Stored data
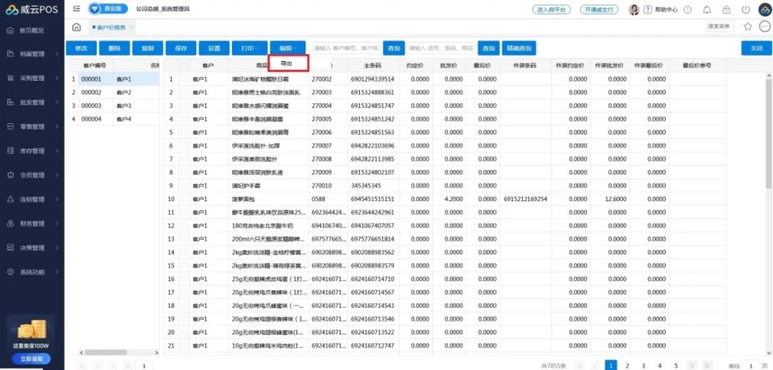
Task: Open the three-dots more options icon
Action: coord(764,26)
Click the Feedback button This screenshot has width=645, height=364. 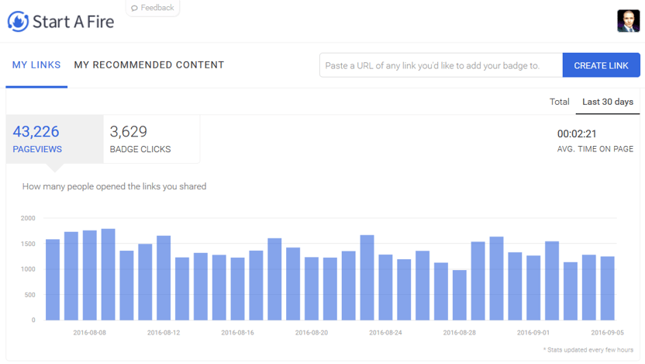coord(153,8)
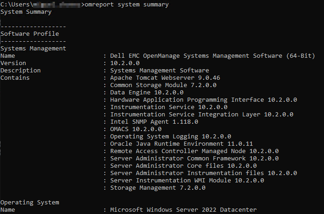Click the Common Storage Module 7.2.0.0 entry
Viewport: 324px width, 214px height.
pos(163,85)
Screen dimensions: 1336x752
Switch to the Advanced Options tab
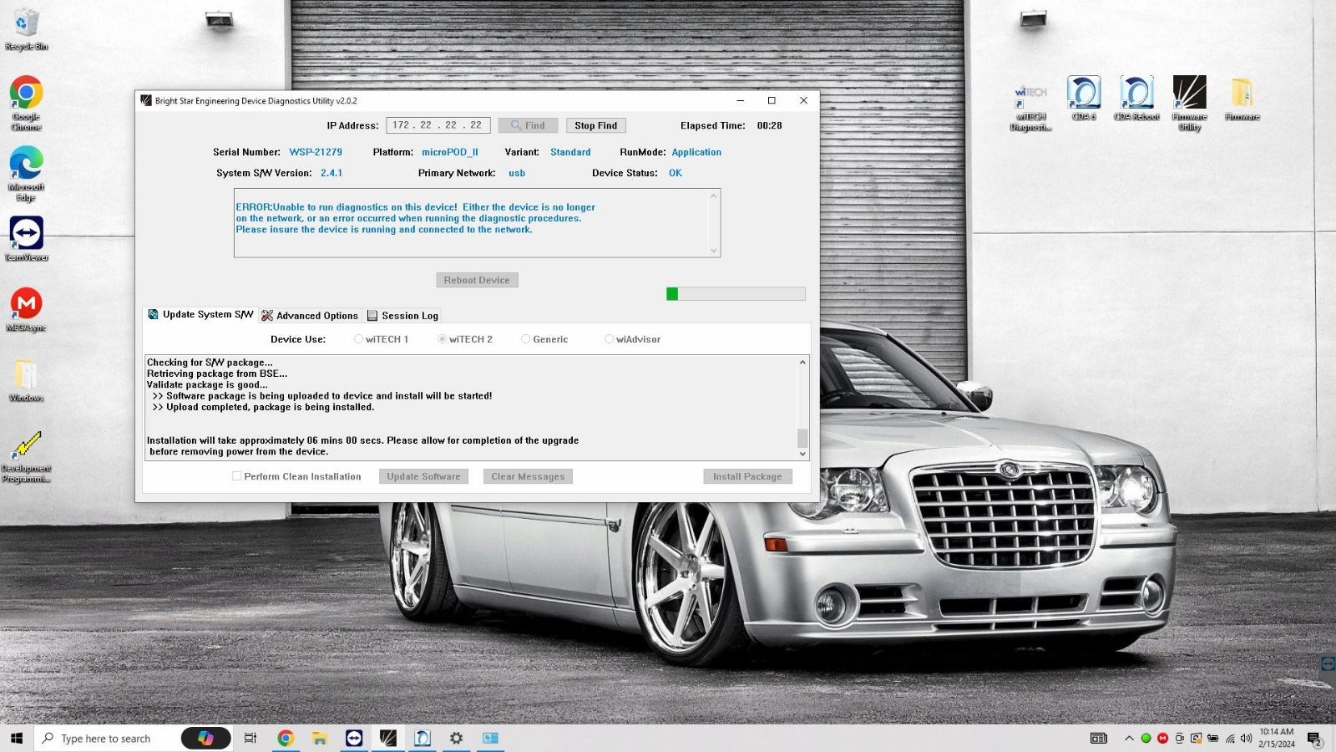coord(310,316)
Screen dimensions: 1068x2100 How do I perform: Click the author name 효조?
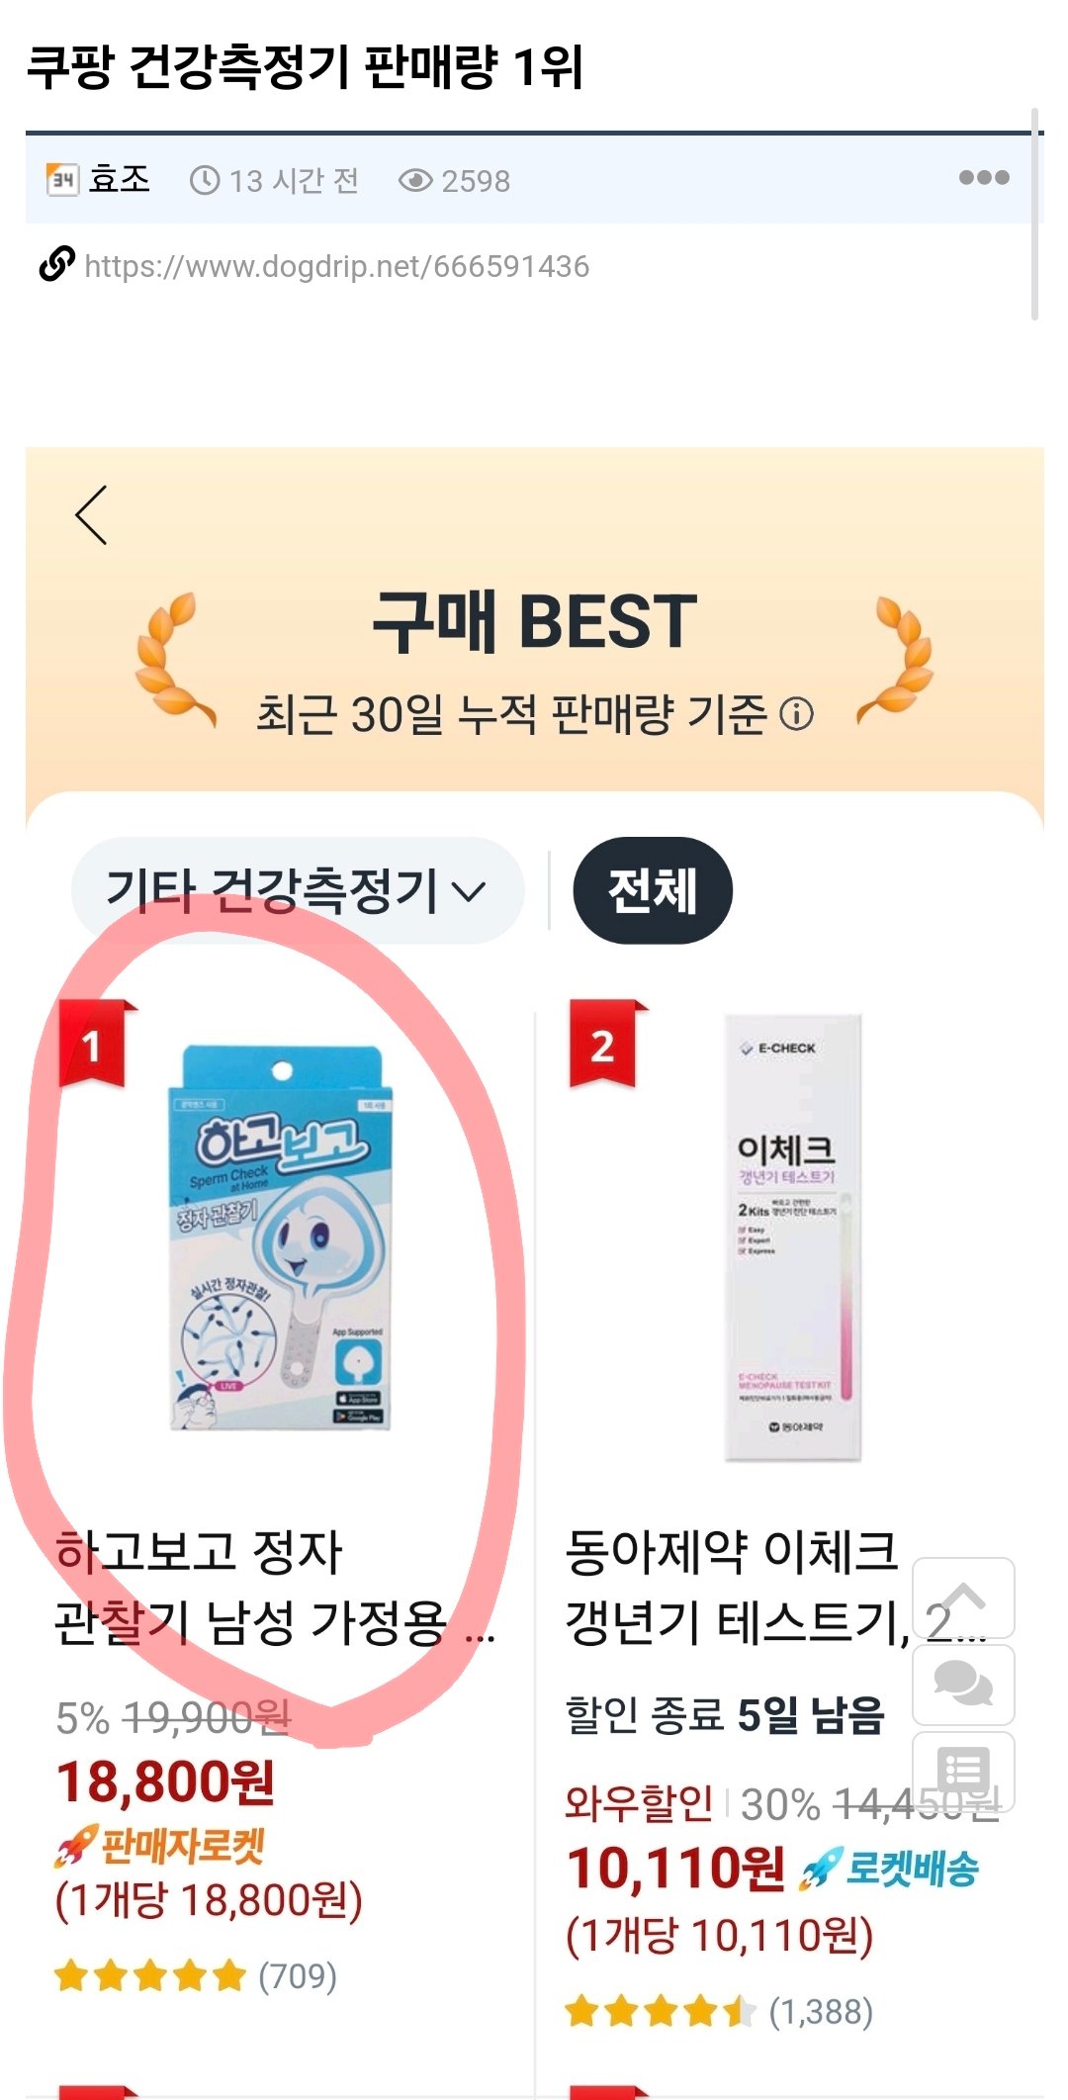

• EXERCISE
Counting only lines that contain the word "dimensions", state how many appear in the entries, and add nothing.

• REPLY TO THE TASK
2